The House unanimously voted on April 27 to refurbish a nearly three-decade old email privacy bill that advocates and tech companies like Dropbox and Google have pushed for years.
The bill, five years in the making, prevents government agencies from accessing and reading old emails of citizens without warrant. This closes off a gap in the Electronic Communications Privacy Act of 1989 to ensure that law enforcement agents avail of a warrant prior to obliging technology companies to hand over a person's emails, videos, text messages, photos, and other electronic communications.
The Email Privacy Act (EPA) or H.R. 699 has been passed to the Senate for evaluation and will then be coursed to the President for his seal.
"Citizens should no longer be at risk of having their emails warrantlessly searched by government agencies. The Email Privacy Act will update our archaic privacy laws for the 21st century and safeguard our Fourth Amendment rights," said Rep. Jared Polis, an author of the Email Privacy Act.
"I'm proud that the House has passed this common sense bill, and I look forward to a swift passage in the Senate," he added.

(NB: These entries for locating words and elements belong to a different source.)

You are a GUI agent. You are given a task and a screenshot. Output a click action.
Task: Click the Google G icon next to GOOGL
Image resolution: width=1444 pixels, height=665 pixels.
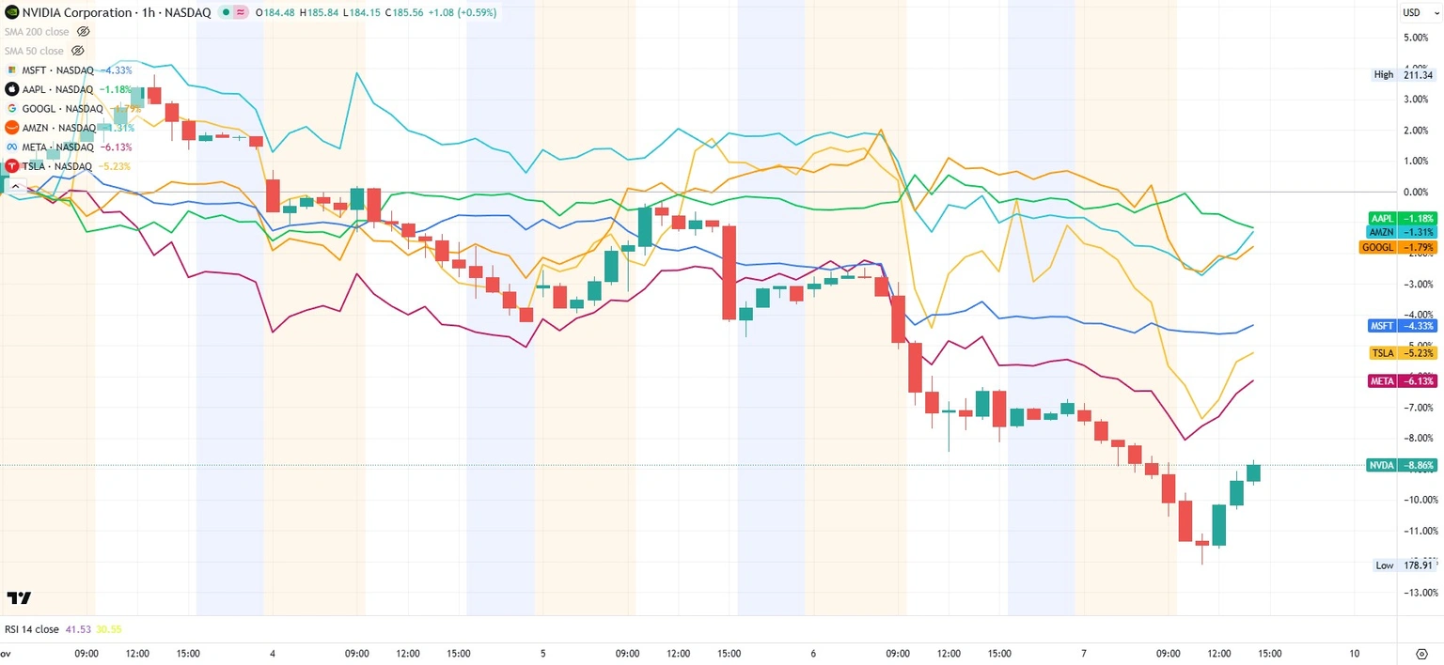(11, 108)
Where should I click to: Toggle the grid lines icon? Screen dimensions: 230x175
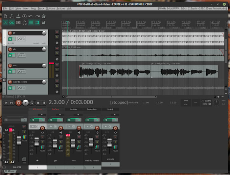(x=31, y=23)
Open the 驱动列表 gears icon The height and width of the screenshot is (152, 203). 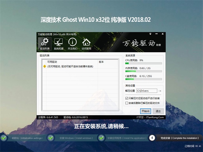pos(44,42)
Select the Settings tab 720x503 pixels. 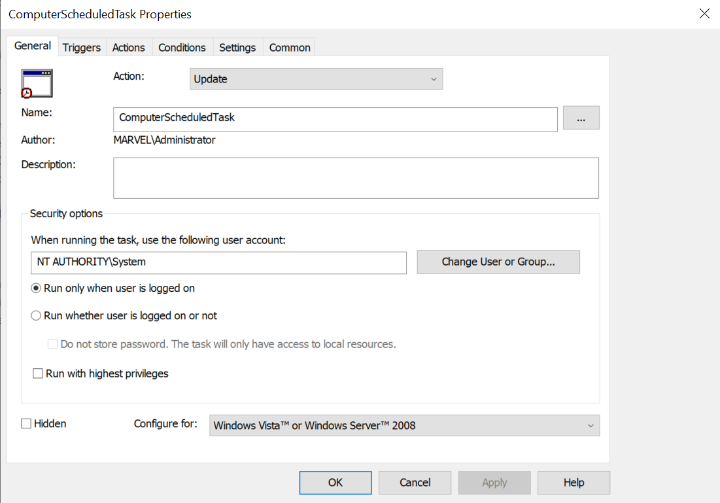point(237,47)

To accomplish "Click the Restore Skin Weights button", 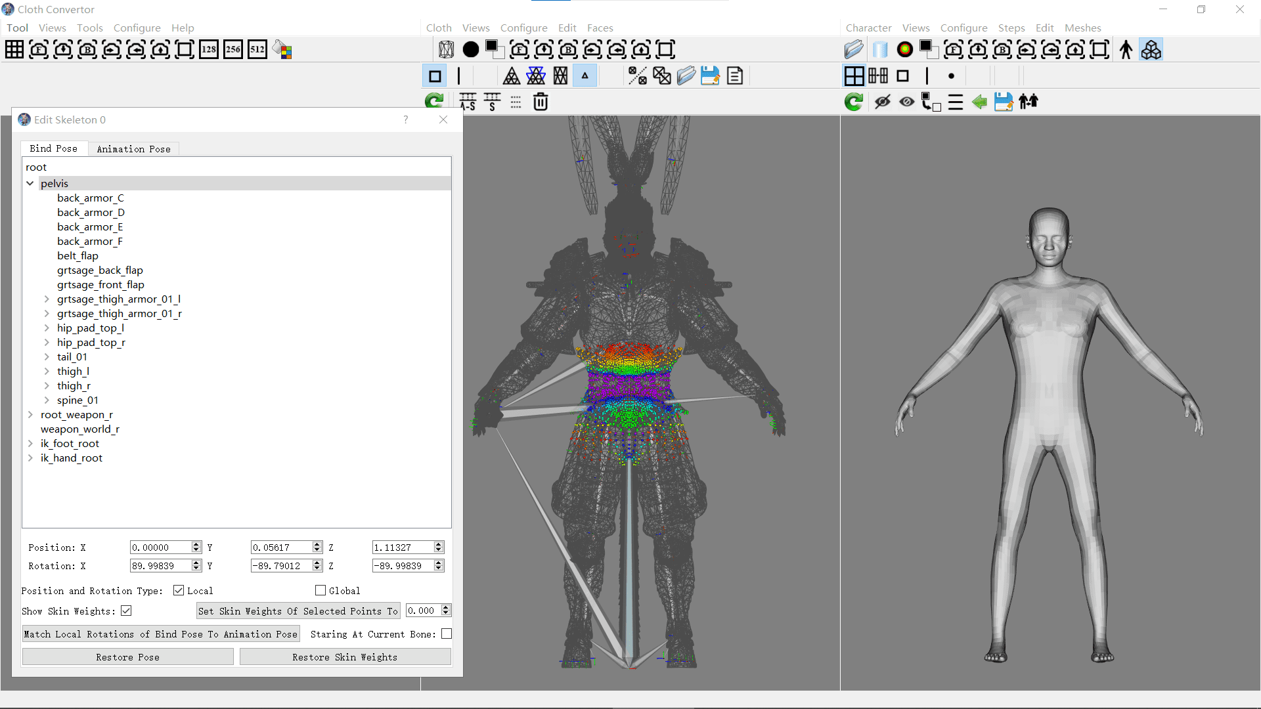I will 345,656.
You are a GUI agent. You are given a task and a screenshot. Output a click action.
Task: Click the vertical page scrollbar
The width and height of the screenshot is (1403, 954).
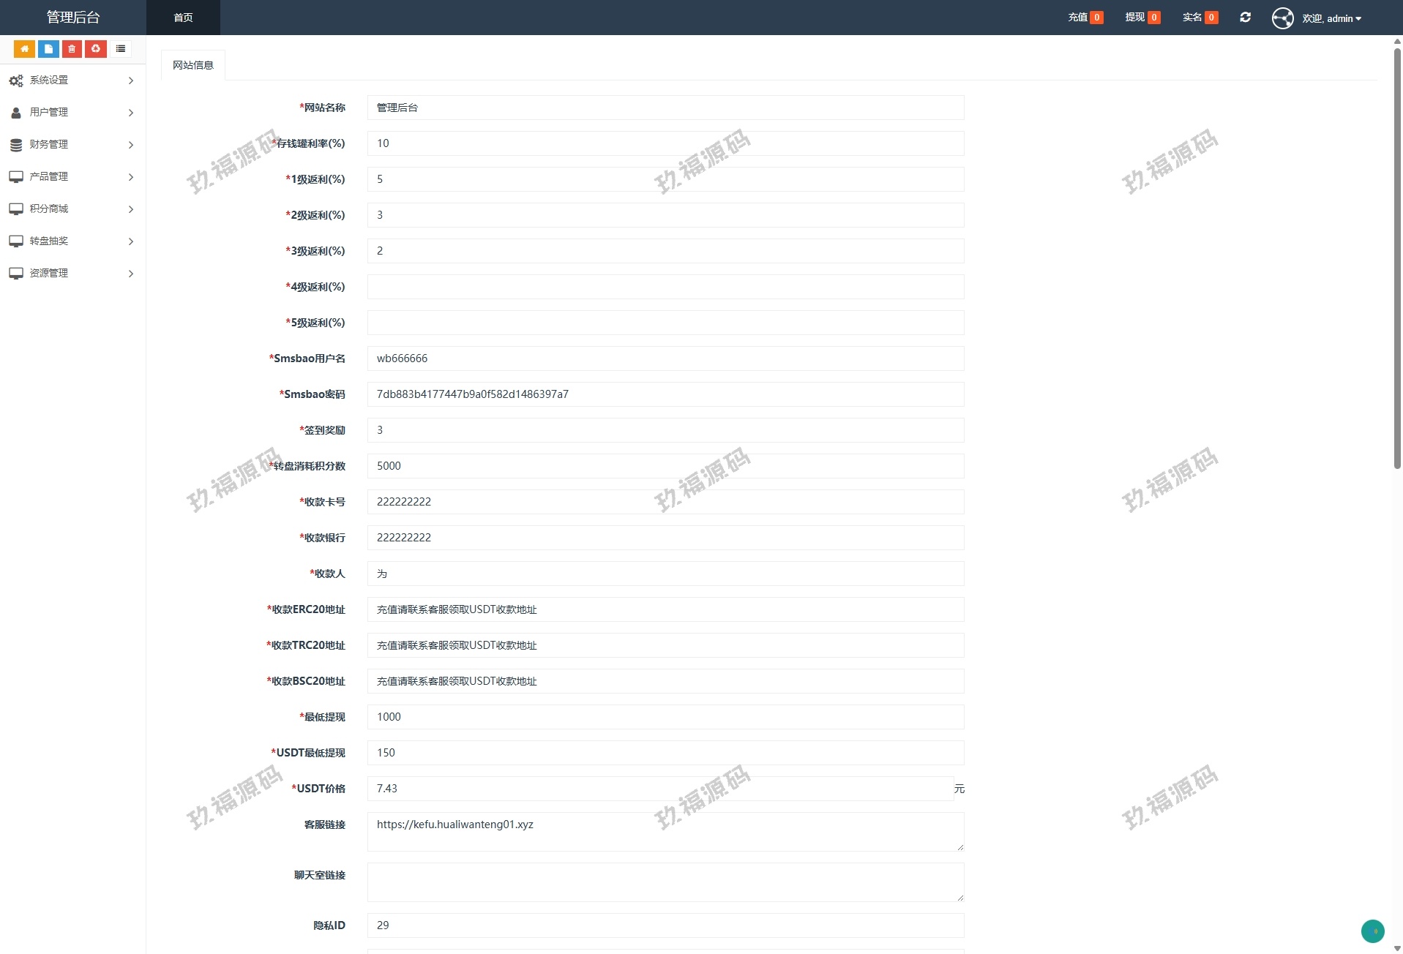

Local, state, and federal police agencies currently hold the authority to check emails if the communication is at least six months old. The critics said the law had been passed even before emails were used and that it violates the constitutional protection of Americans against unreasonable searches.
Under the EPA, U.S. citizens could expect to have privacy in their email accounts including professional or personal content stored in the Internet. The authorities would also be required to show probable cause in order to oblige a service provider to release storage data or communications through a search warrant. Government agents should also preserve the legal tools required to perform criminal investigations to protect the welfare of the public.
Tech companies said the policy is valuable now that electronic communications amongst Americans are mostly stored online.
"For consumers to feel safe with cloud computing, personal data stored remotely must have the same legal protection as data on their own computer," said Mark MacCarthy, Software and Information Industry Association's public policy senior vice president.
"House passage of (the bill) brings us one step closer to leveling the playing field for government access to data stored in the cloud," he added.